---- Supplied data
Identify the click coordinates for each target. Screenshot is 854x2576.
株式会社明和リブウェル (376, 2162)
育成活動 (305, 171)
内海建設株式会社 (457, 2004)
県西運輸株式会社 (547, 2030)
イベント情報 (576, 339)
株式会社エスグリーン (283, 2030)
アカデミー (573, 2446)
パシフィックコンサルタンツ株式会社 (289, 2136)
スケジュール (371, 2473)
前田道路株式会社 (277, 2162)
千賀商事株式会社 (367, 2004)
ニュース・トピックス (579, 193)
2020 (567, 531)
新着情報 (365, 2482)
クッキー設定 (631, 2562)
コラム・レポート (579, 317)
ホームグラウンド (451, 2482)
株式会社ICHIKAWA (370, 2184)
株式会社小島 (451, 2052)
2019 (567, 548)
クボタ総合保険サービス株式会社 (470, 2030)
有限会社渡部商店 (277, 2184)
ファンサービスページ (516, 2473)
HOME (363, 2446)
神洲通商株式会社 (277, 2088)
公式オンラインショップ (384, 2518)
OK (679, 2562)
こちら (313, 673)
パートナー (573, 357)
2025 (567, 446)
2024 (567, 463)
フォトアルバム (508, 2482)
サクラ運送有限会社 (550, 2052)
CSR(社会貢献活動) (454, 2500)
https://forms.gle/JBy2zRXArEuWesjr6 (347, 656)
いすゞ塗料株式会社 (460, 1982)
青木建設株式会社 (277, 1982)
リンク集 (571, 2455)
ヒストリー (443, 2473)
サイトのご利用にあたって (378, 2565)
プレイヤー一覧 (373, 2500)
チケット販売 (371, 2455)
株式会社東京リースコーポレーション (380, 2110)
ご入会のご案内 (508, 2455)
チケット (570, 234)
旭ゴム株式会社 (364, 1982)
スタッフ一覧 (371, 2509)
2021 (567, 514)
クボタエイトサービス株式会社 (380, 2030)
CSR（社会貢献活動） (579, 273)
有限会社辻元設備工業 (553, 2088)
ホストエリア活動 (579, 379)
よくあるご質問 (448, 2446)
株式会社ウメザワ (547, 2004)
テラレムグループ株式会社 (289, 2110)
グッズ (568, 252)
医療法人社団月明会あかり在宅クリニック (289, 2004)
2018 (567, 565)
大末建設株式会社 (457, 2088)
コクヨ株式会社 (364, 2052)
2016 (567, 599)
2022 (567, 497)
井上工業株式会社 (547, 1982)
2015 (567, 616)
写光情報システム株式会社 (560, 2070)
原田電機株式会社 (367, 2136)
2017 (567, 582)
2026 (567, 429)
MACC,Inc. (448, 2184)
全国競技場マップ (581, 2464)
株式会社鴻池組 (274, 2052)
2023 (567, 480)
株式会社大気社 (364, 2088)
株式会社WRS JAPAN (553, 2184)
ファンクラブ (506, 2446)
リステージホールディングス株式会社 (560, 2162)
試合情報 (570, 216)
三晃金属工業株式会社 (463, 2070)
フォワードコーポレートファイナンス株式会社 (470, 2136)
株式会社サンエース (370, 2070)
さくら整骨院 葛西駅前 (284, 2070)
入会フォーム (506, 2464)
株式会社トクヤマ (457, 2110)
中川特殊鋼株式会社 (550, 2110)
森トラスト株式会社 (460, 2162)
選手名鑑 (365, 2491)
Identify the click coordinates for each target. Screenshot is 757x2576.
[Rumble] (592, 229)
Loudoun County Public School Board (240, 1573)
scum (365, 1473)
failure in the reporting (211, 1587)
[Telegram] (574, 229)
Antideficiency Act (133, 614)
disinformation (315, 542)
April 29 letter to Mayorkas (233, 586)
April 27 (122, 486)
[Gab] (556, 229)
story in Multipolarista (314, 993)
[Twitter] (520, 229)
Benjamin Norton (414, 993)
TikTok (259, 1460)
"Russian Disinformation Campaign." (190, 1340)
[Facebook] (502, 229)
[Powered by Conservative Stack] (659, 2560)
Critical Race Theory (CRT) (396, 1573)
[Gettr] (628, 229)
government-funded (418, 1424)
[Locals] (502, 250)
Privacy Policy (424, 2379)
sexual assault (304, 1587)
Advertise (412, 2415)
--------
*The task*:
Look back at the data above. Transcribe exactly the lines starting at the line that contains "育成活動 (305, 171)" and ending at the line that contains "公式オンラインショップ (384, 2518)".

*Answer to this exercise*:
育成活動 (305, 171)
内海建設株式会社 (457, 2004)
県西運輸株式会社 (547, 2030)
イベント情報 (576, 339)
株式会社エスグリーン (283, 2030)
アカデミー (573, 2446)
パシフィックコンサルタンツ株式会社 (289, 2136)
スケジュール (371, 2473)
前田道路株式会社 (277, 2162)
千賀商事株式会社 (367, 2004)
ニュース・トピックス (579, 193)
2020 (567, 531)
新着情報 (365, 2482)
クッキー設定 (631, 2562)
コラム・レポート (579, 317)
ホームグラウンド (451, 2482)
株式会社ICHIKAWA (370, 2184)
株式会社小島 (451, 2052)
2019 (567, 548)
クボタ総合保険サービス株式会社 (470, 2030)
有限会社渡部商店 (277, 2184)
ファンサービスページ (516, 2473)
HOME (363, 2446)
神洲通商株式会社 (277, 2088)
公式オンラインショップ (384, 2518)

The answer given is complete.